● **DO THIS**: Gather every line of the material below that contains the string "Click", and copy each such line in full. Treat the match as case-sensitive.
______________________________
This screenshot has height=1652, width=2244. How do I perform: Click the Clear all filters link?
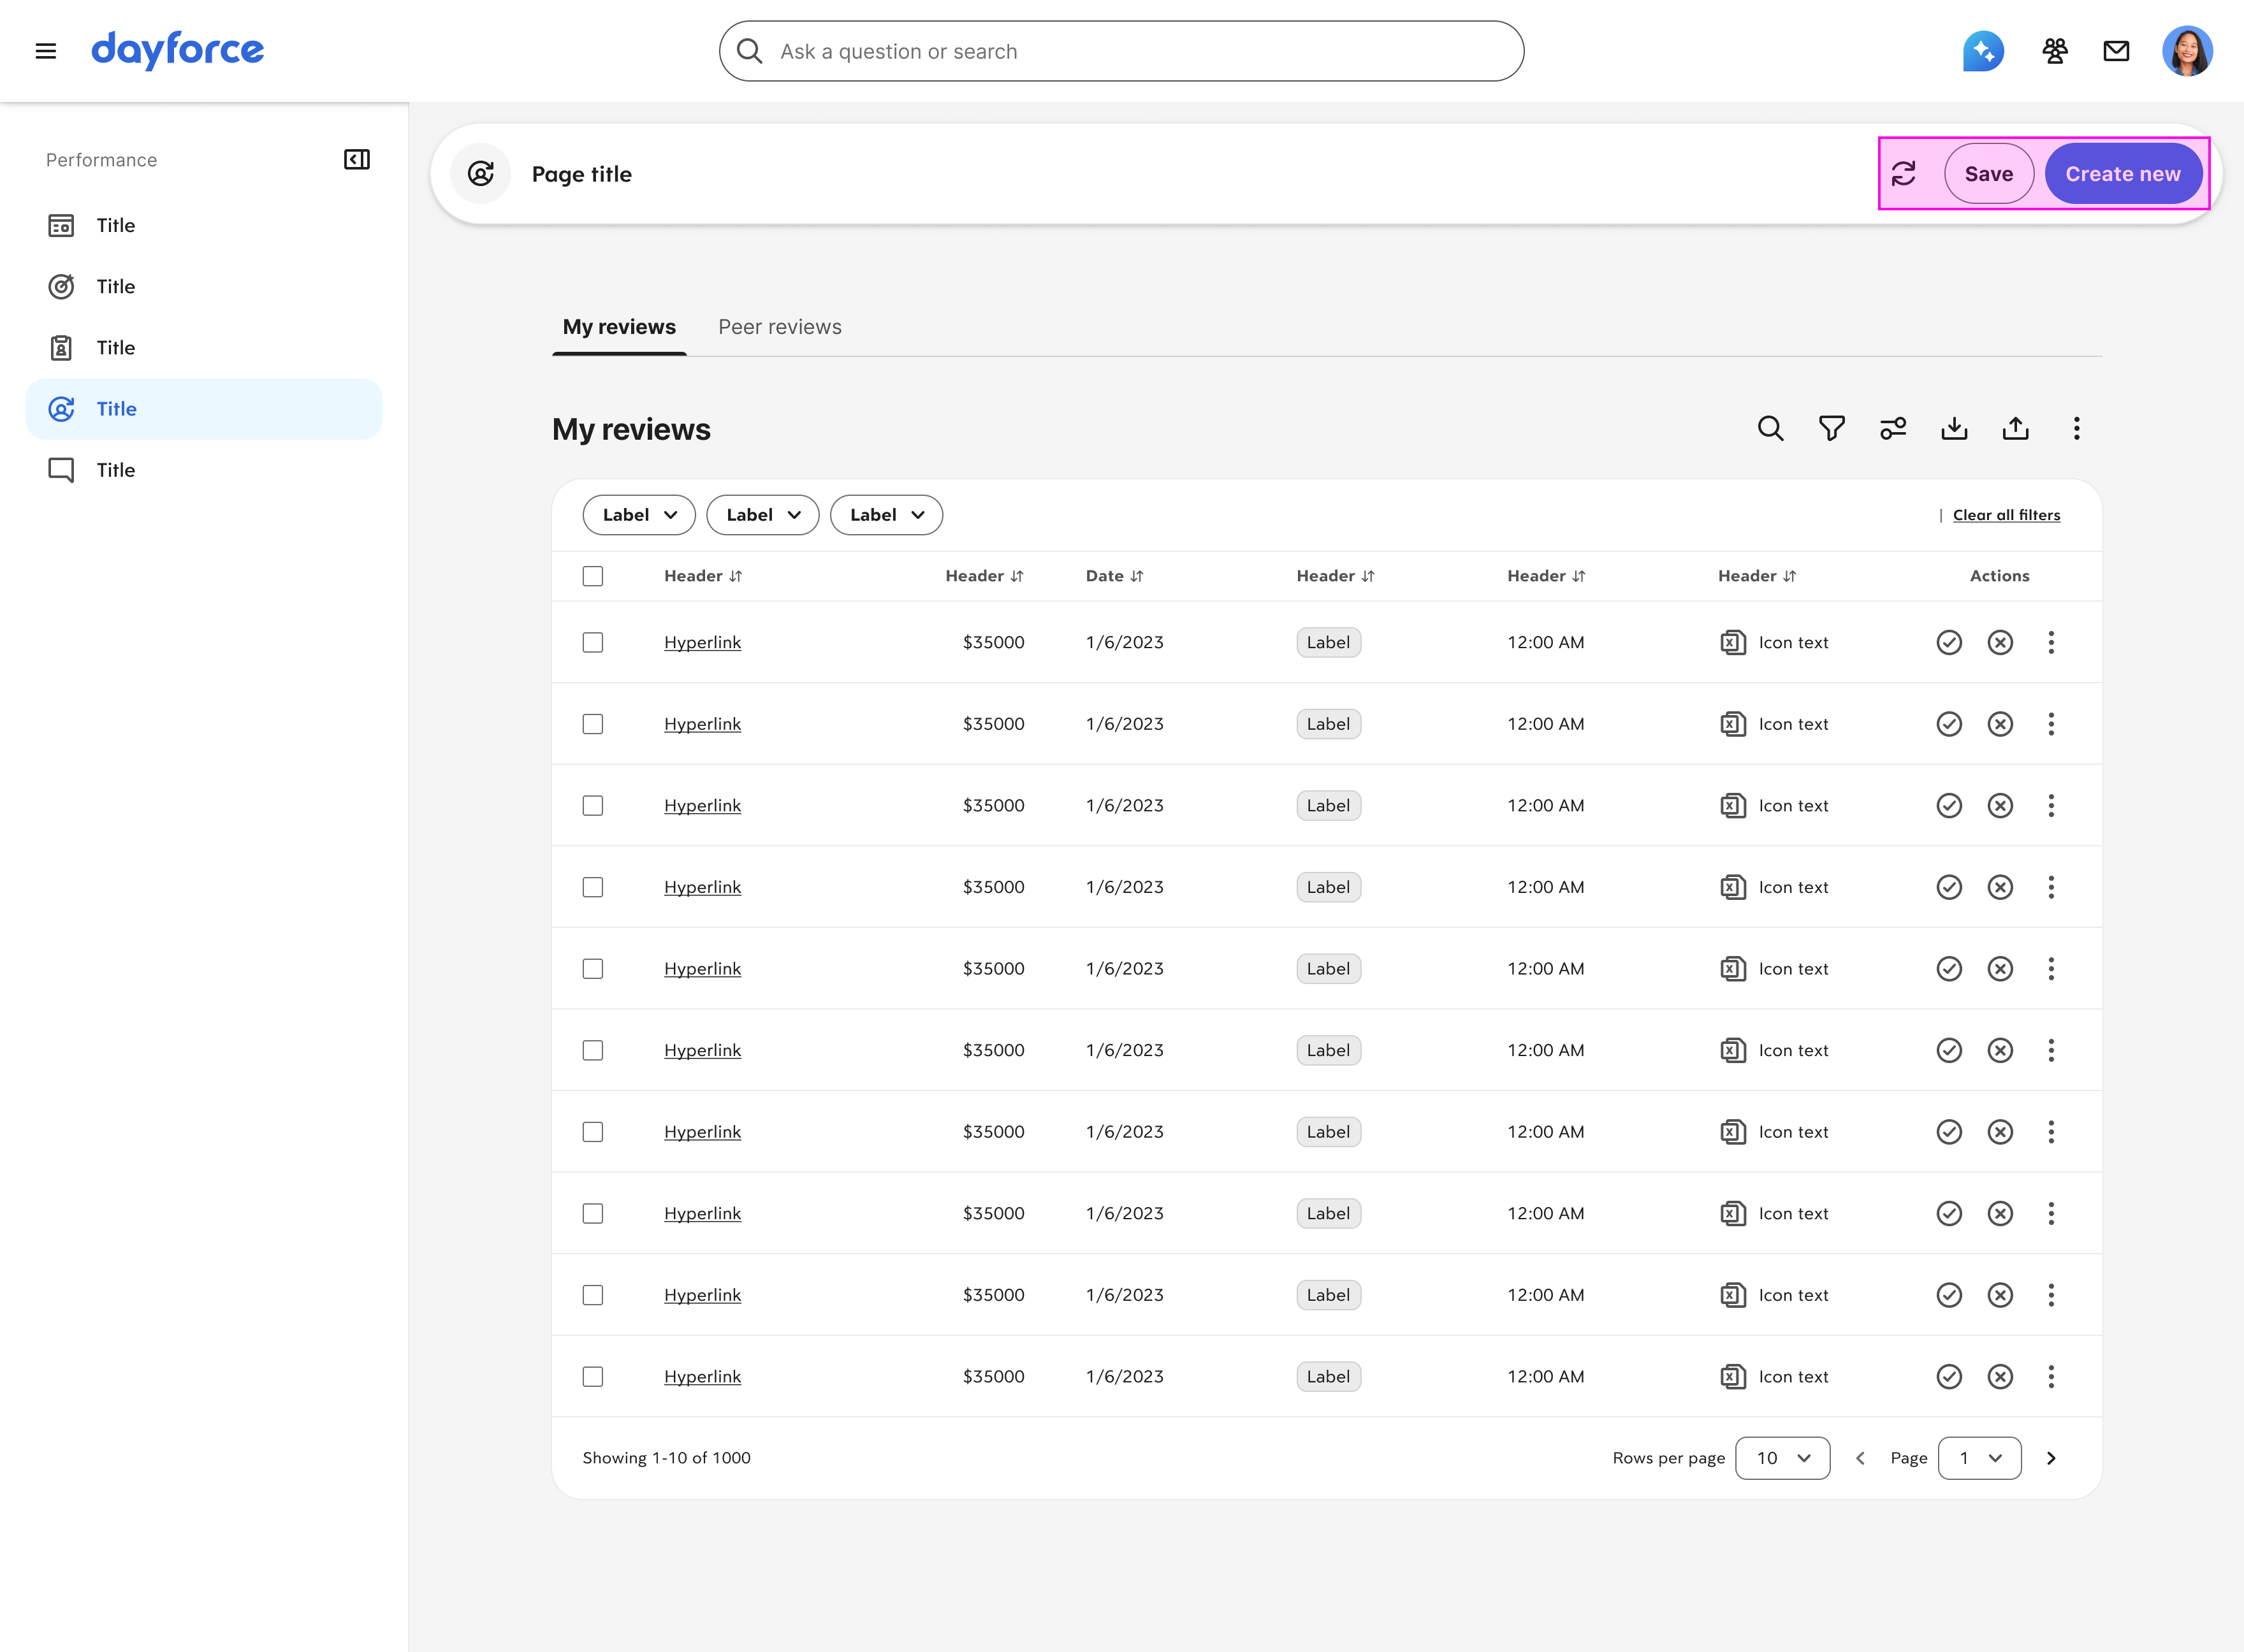(2006, 515)
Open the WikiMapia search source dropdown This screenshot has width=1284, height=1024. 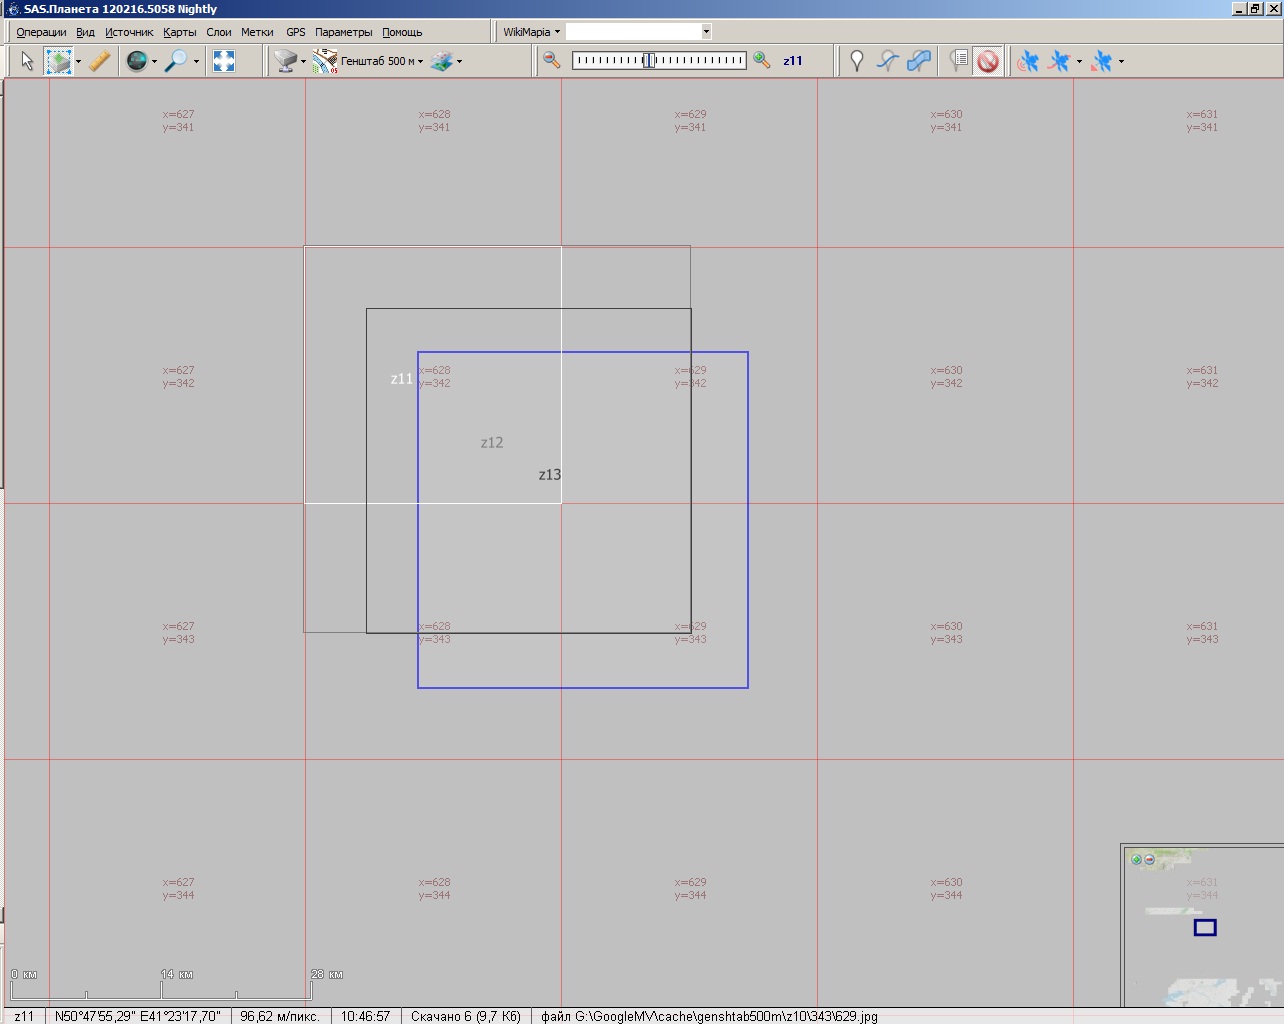pos(531,32)
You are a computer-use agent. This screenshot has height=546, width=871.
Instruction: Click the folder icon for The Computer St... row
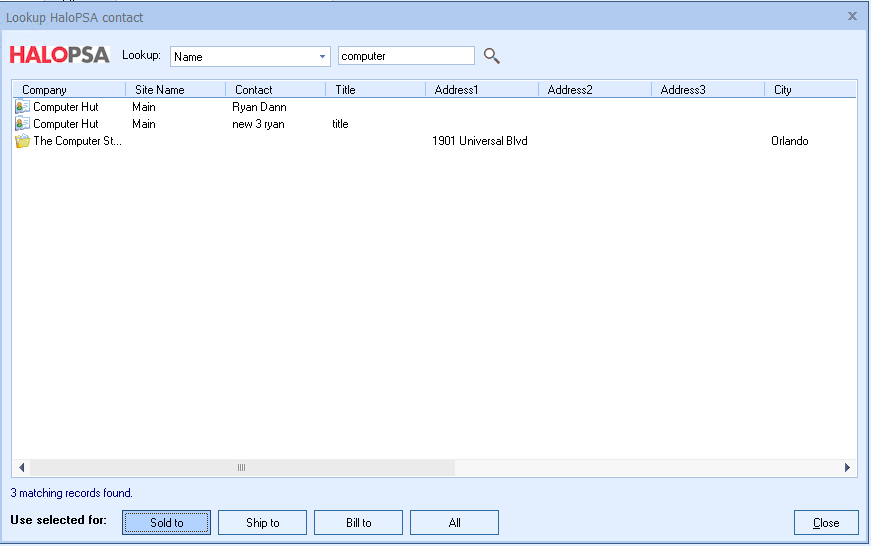[22, 141]
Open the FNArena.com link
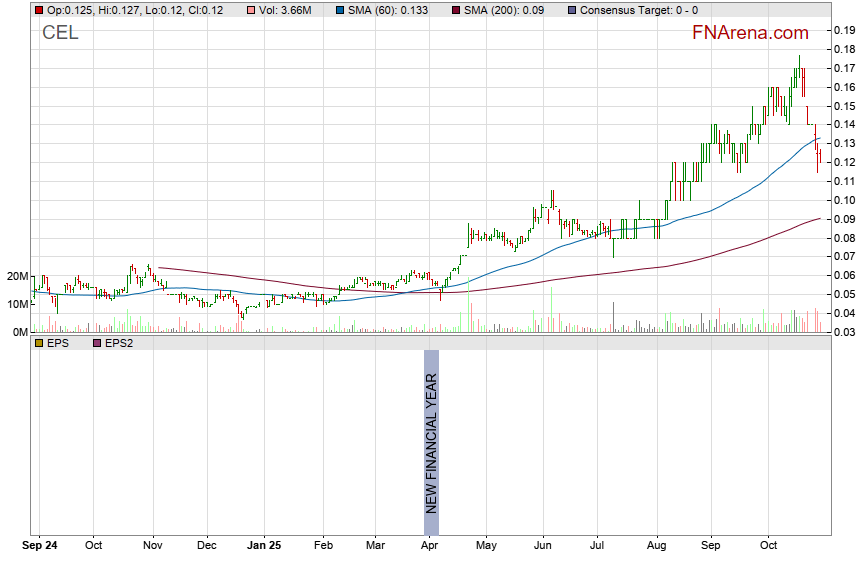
______________________________
● **RESULT BELOW**:
This screenshot has height=1652, width=2244. How do I perform: Click the Clear all filters link?
Instruction: Click the folder icon for The Computer St... row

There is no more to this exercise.